We are now going to go through the same process with Business Intelligence. Here is what we get.
bcontent <- read_csv('intelligence.csv')
bcontent <- Corpus(VectorSource(bcontent[2]))
bcontent <- tm_map(bcontent, PlainTextDocument)
bcontent <- tm_map(bcontent, removePunctuation)
bcontent <- tm_map(bcontent, removeWords, c('the', 'this', stopwords('english')))
for (j in seq(bcontent[1][[1]])) {
bcontent[1][[1]][j] <- gsub("business intelligence", "businessxintelligence", bcontent[1][[1]][j])
bcontent[1][[1]][j] <- gsub("data analysis", "dataxanalysis", bcontent[1][[1]][j])
bcontent[1][[1]][j] <- gsub("machine learning", "machinexlearning", bcontent[1][[1]][j])
bcontent[1][[1]][j] <- gsub("data mining", "dataxmining", bcontent[1][[1]][j])
bcontent[1][[1]][j] <- gsub("predictive analytics", "predictivexanaylytics", bcontent[1][[1]][j])
bcontent[1][[1]][j] <- gsub("big data", "bigxdata", bcontent[1][[1]][j])
bcontent[1][[1]][j] <- gsub(" r ", " rlanguage ", bcontent[1][[1]][j])
}
bcontentc <- Corpus(VectorSource(bcontent))
matrix_terms <- DocumentTermMatrix(bcontentc)
freq <- colSums(as.matrix(matrix_terms))
freq <- sort(colSums(as.matrix(matrix_terms)), decreasing=TRUE)
bwf <- data.frame(word=names(freq), freq=freq)
ggplot(subset(bwf, freq>10), aes(x = reorder(word, -freq), y = freq)) +
geom_bar(stat = "identity") +
theme(axis.text.x=element_text(angle=45, hjust=1, size = 13)) +
labs(y = "Word Frequency",
x = "Word",
title = "Word Count in Job Descriptions for Business Intelligence from Dice")

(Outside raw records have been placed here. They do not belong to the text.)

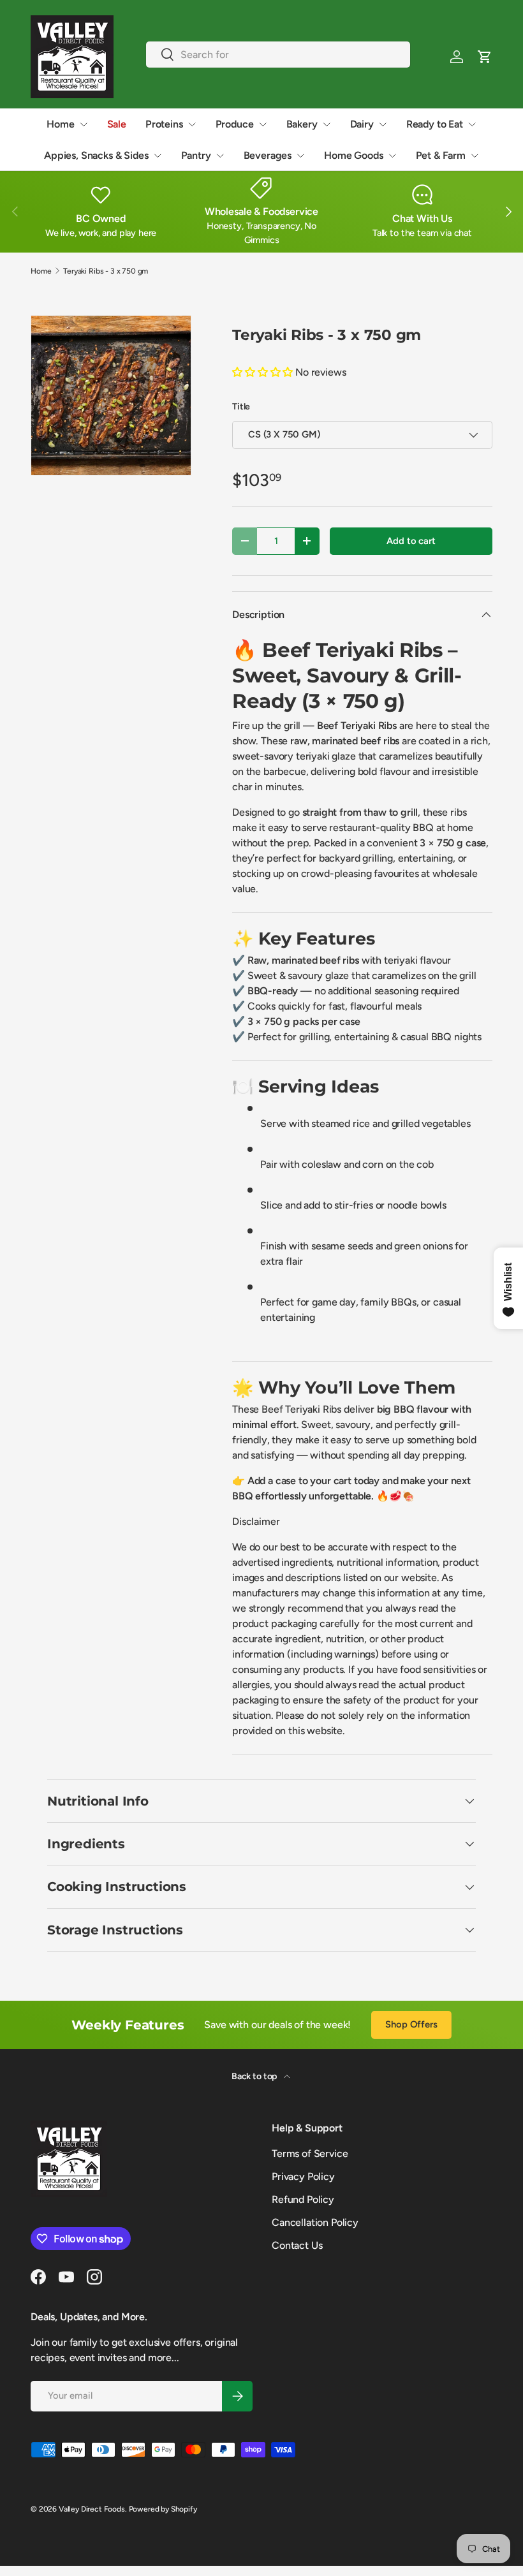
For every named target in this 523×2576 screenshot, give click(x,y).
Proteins (164, 124)
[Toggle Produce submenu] (262, 124)
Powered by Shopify (163, 2509)
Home (60, 124)
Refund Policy (303, 2199)
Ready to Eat (434, 124)
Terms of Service (310, 2153)
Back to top (255, 2076)
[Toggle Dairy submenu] (382, 124)
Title (241, 406)
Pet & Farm (441, 155)
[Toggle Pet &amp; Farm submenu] (474, 155)
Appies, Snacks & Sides (96, 155)
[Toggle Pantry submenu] (220, 155)
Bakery (302, 124)
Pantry (196, 155)
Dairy (362, 124)
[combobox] (278, 54)
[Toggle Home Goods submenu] (392, 155)
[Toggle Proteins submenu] (192, 124)
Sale (116, 124)
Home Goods (353, 155)
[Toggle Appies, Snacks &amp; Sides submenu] (157, 155)
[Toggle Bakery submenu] (326, 124)
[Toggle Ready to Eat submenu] (472, 124)
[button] (485, 57)
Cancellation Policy (315, 2222)
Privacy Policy (303, 2176)
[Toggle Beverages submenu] (300, 155)
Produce (235, 124)
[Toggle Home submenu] (83, 124)
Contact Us (297, 2245)
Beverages (268, 155)
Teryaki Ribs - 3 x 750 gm (105, 271)
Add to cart (411, 541)
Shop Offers (411, 2024)
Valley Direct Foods (92, 2509)
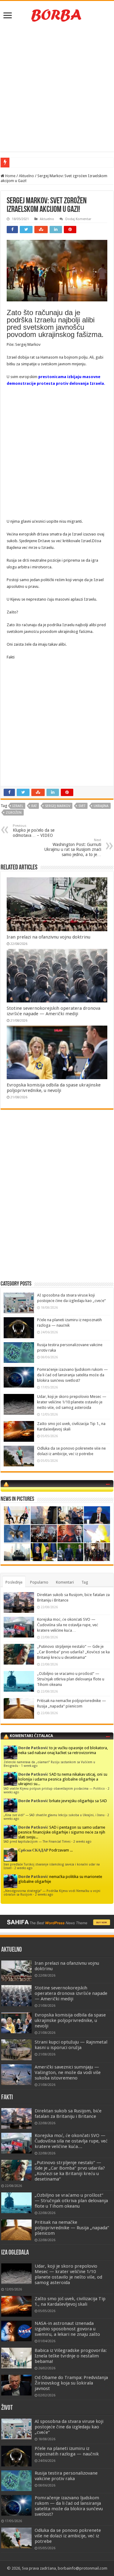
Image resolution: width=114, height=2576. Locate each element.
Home (10, 176)
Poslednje (13, 1582)
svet (81, 806)
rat (34, 806)
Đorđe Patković (33, 1748)
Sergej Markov (57, 806)
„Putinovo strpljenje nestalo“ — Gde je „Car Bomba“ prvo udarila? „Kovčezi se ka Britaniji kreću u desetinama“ (73, 1652)
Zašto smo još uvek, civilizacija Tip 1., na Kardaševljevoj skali (70, 2301)
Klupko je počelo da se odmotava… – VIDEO (33, 831)
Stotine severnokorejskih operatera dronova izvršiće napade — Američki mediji (53, 1010)
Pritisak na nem (24, 162)
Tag (84, 1582)
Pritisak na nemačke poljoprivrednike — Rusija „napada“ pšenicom (72, 2228)
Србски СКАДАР (33, 1850)
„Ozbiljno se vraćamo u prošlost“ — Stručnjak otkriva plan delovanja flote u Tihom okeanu (70, 1679)
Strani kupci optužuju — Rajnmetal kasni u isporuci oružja (71, 2044)
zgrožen (14, 813)
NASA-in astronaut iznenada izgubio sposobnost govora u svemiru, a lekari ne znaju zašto (67, 2329)
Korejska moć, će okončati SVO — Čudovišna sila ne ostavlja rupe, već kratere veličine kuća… (67, 1625)
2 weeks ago (82, 1841)
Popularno (39, 1582)
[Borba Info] (57, 15)
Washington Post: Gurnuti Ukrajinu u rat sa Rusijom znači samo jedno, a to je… (72, 847)
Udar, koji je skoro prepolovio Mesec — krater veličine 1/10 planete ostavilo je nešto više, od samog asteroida (71, 1402)
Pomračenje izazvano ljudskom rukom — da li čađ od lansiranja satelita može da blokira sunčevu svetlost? (72, 1375)
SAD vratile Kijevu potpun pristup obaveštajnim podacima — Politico (54, 1788)
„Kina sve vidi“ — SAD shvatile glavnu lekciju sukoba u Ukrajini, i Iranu (54, 1815)
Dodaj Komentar (78, 219)
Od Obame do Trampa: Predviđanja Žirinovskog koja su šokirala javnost (71, 2383)
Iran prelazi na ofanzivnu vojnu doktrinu (48, 937)
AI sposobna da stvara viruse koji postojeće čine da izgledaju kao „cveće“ (69, 2427)
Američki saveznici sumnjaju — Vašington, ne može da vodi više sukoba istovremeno (68, 2072)
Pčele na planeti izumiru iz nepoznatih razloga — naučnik (67, 2451)
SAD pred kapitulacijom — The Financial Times (37, 1841)
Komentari (65, 1582)
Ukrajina (101, 806)
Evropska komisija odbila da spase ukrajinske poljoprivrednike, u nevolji (54, 1087)
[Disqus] (57, 1202)
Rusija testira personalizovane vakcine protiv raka (66, 2475)
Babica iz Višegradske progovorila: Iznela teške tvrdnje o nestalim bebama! (71, 2356)
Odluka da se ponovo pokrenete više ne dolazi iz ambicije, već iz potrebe (68, 2536)
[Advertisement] (57, 88)
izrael (17, 806)
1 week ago (29, 1765)
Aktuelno (26, 176)
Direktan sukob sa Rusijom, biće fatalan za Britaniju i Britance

wordcloud(bcontentc, max.words = 50, random.order = FALSE,
colors=brewer.pal(8, "Dark2"))
It seems that with Business Intelligence, the top skills that they are looking for are SQL, Tableu, ETL, Oracle, Cognos, and Excel
It seems that the only skillful similarity between the two is having a good knowledge of SQL. It seems that with Data Science they want to have people knowing a little bit more about programming, while Business Intelligence focuses on business software.
Locations
We are now going to plot where these jobs are located.
cities <- us_cities()
cities %<>%
filter(state != "AK", state != "HI") %>%
mutate(town = str_replace_all(name_2010, "\\s[a-z].+", ""), town_st = paste(town, state))
data_sci <- read_csv('data_sci.csv') %>%
mutate(name = Town, town_st = paste(name, State), job = rep("Data Science", length(name)))

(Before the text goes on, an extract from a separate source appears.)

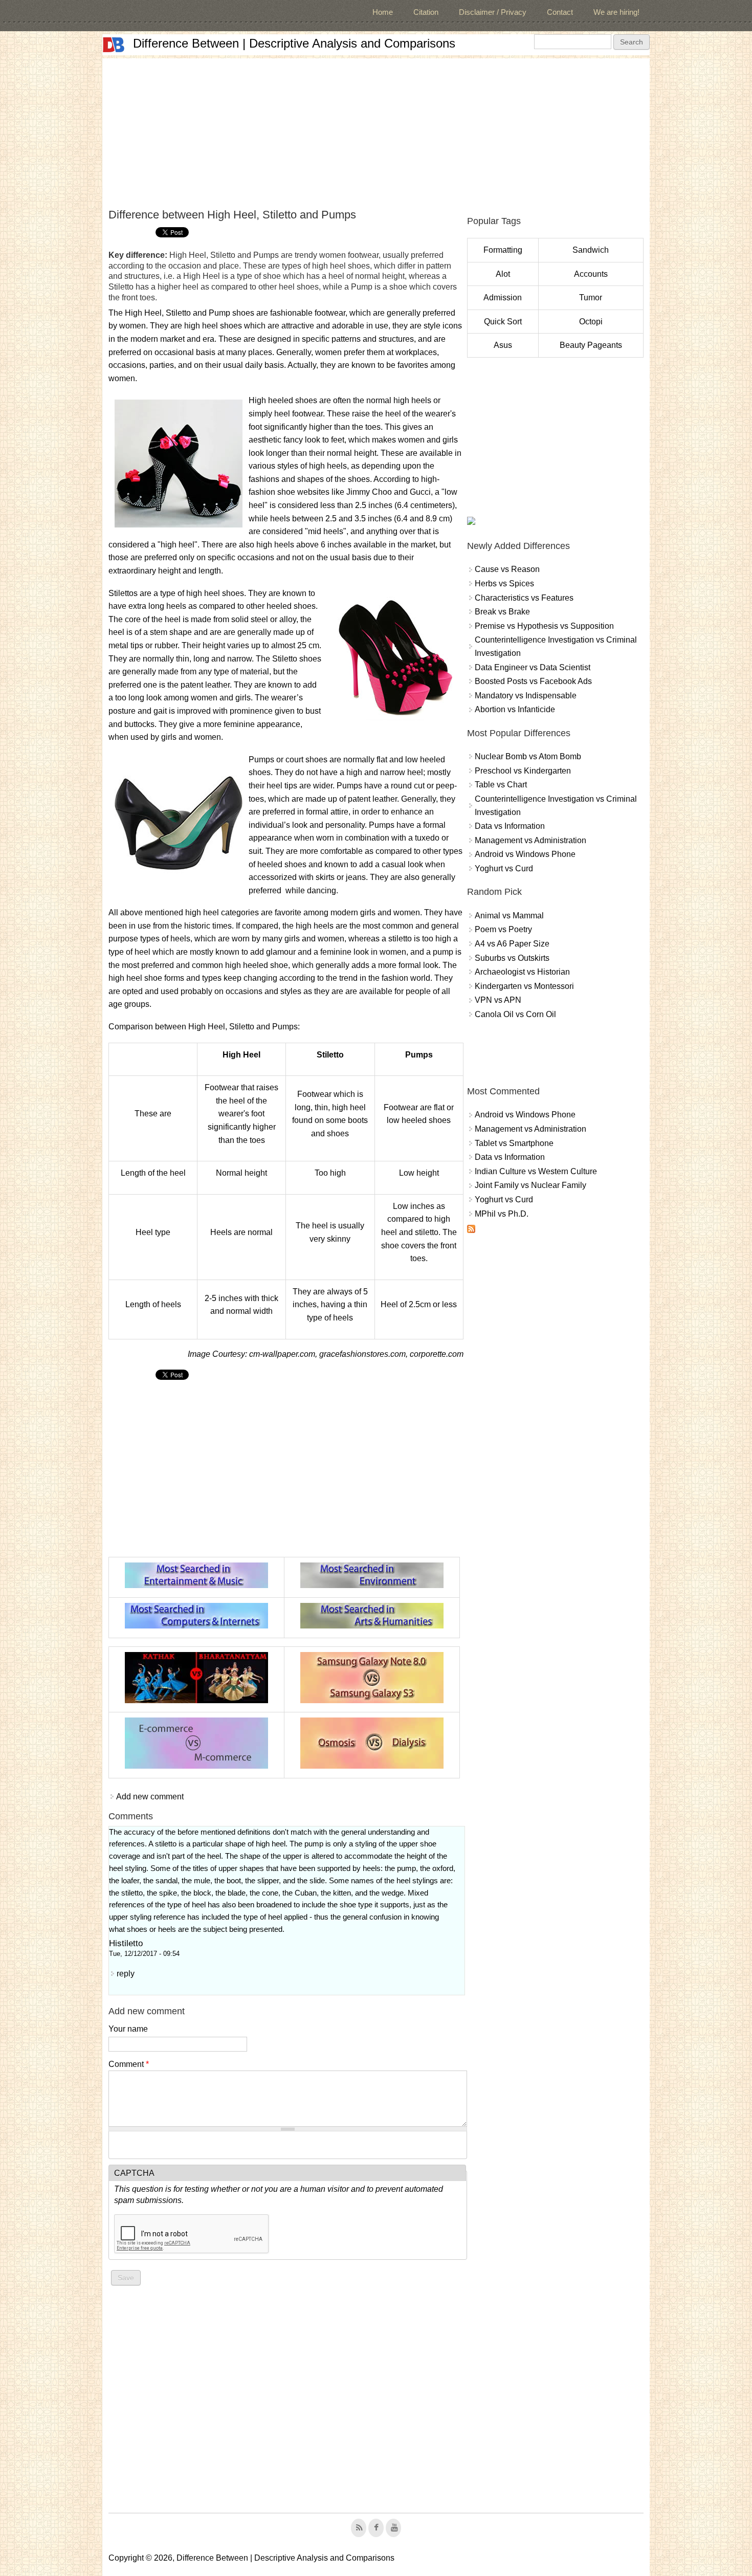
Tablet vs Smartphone (514, 1143)
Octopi (591, 321)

bus_intel <- read_csv('intelligence.csv') %>%
mutate(name = Town, town_st = paste(name, State), job = rep("Business Intelligence", length(name)))

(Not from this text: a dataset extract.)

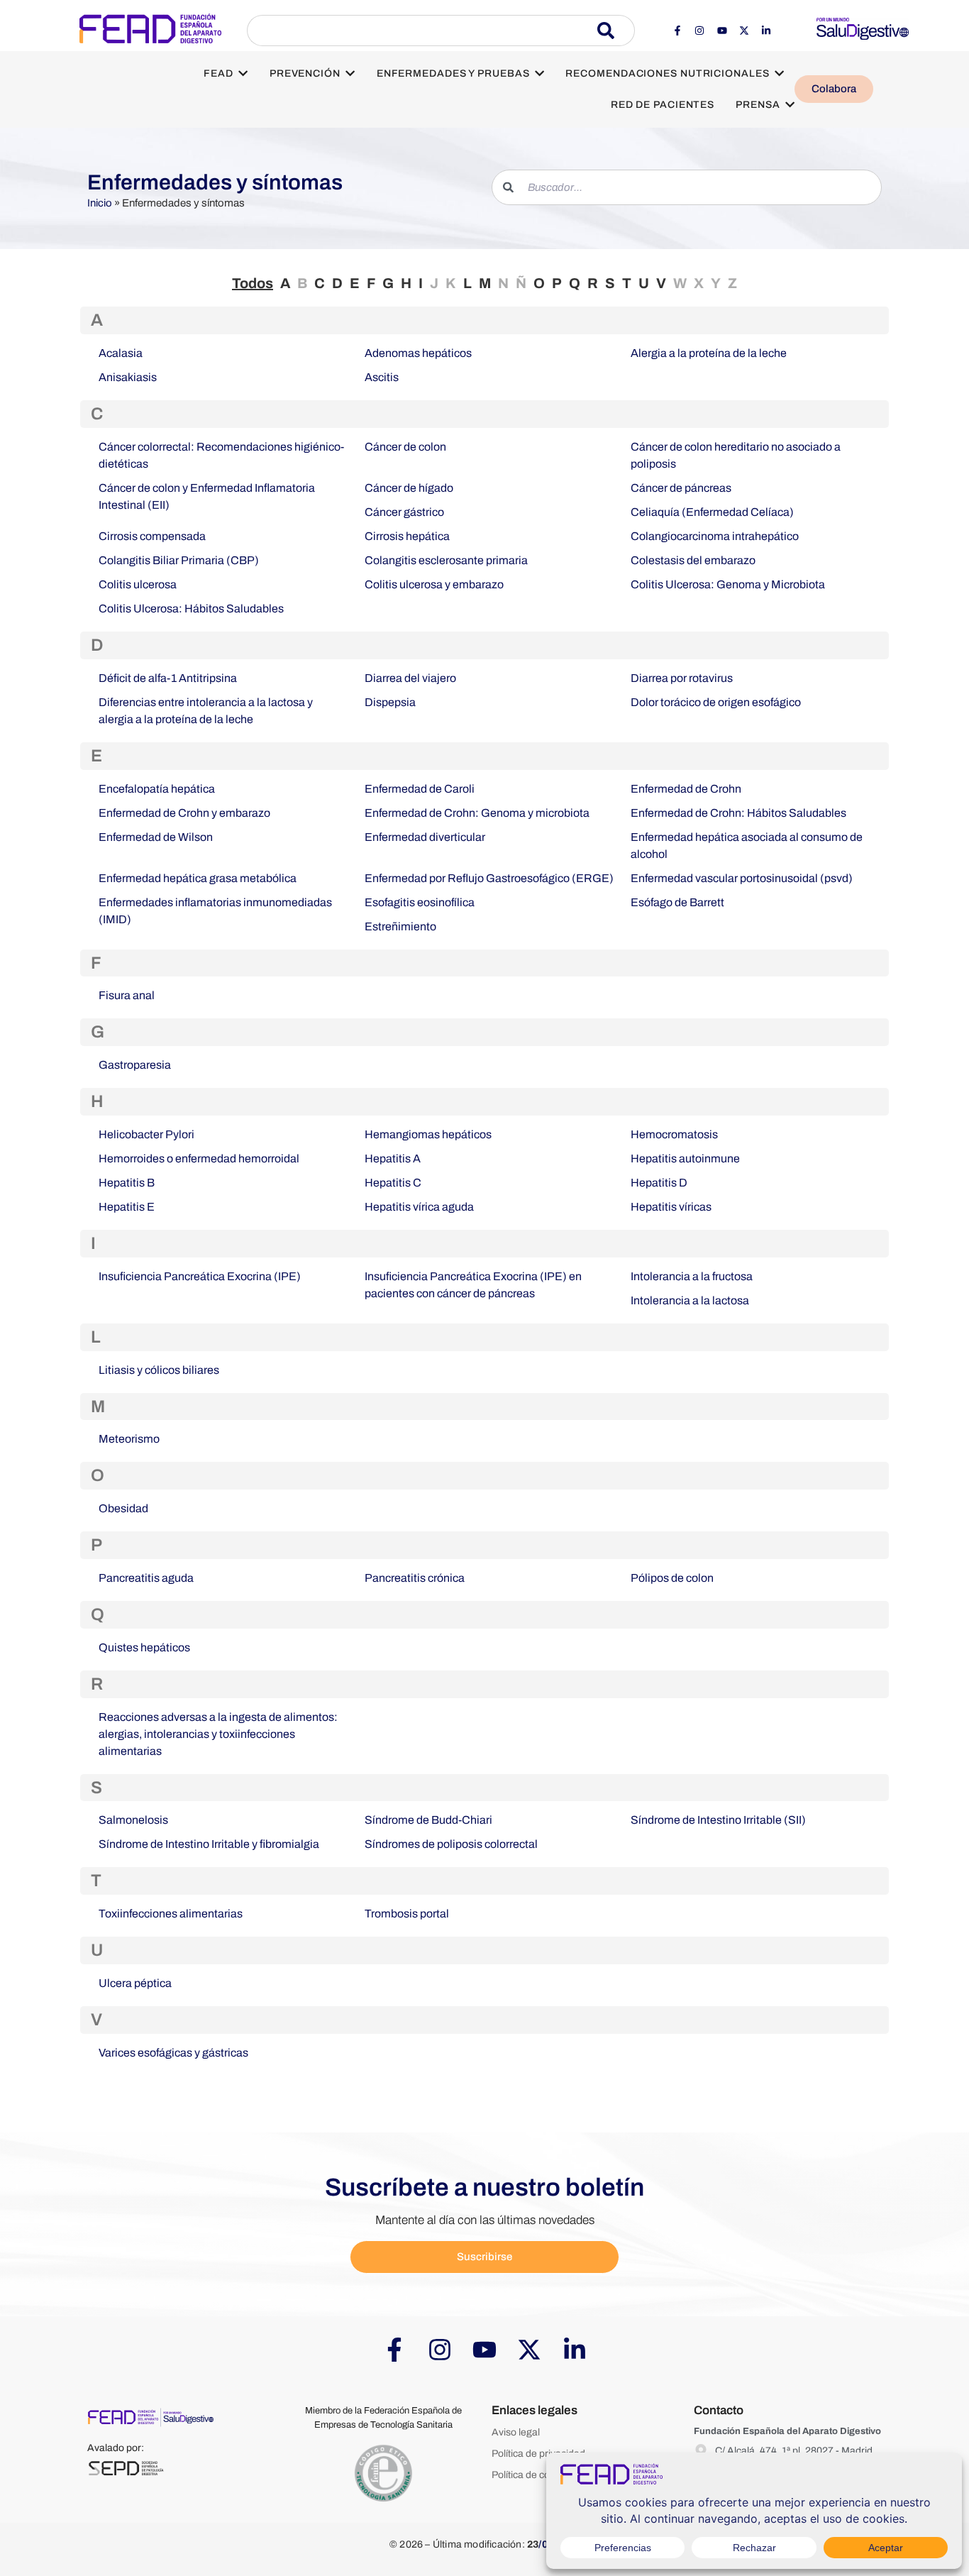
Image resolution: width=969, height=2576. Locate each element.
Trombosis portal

sbdata <- rbind(data_sci, bus_intel)
combined <- left_join(sbdata, cities, by = "town_st")
data_cities <- combined %>%
filter(job == "Data Science")
bus_cities <- combined %>%
filter(job == "Business Intelligence")
icons <- awesomeIcons(icon = 'users',
markerColor = ifelse(combined$job == 'Data Science','blue','red'),
library = 'fa',
iconColor = 'black')
leaflet(combined) %>% addTiles() %>%
addAwesomeMarkers(~lon, ~lat, icon=icons, label=~as.character(job))
From this plot, it seems that the Business Intelligence jobs are a little bit more spread out, while the Data Science jobs seem to be more on the east and west coast.
There are many problems with this data. While scrapping and cleaning the data in Python, some of the data didn’t transfer over correctly, which made it unusable to use in this analysis. I also didn’t use a dataset that had spatial data for every town in the US, so while mapping it out there are some points that are missing from the map. Also, every instance of ‘R’ is not being accounted. One of the functions that I am using doesn’t recognize single letters as words, and with trying to capture the ’R’s I am only finding the ones with a space before and afer. Another problem is that I am only scraping dice.com, and not any other job search site. It is only the first four pages as well, so it’s not quite gathering tons of data. Even with all of these problems though, we were able to find some insights in the data.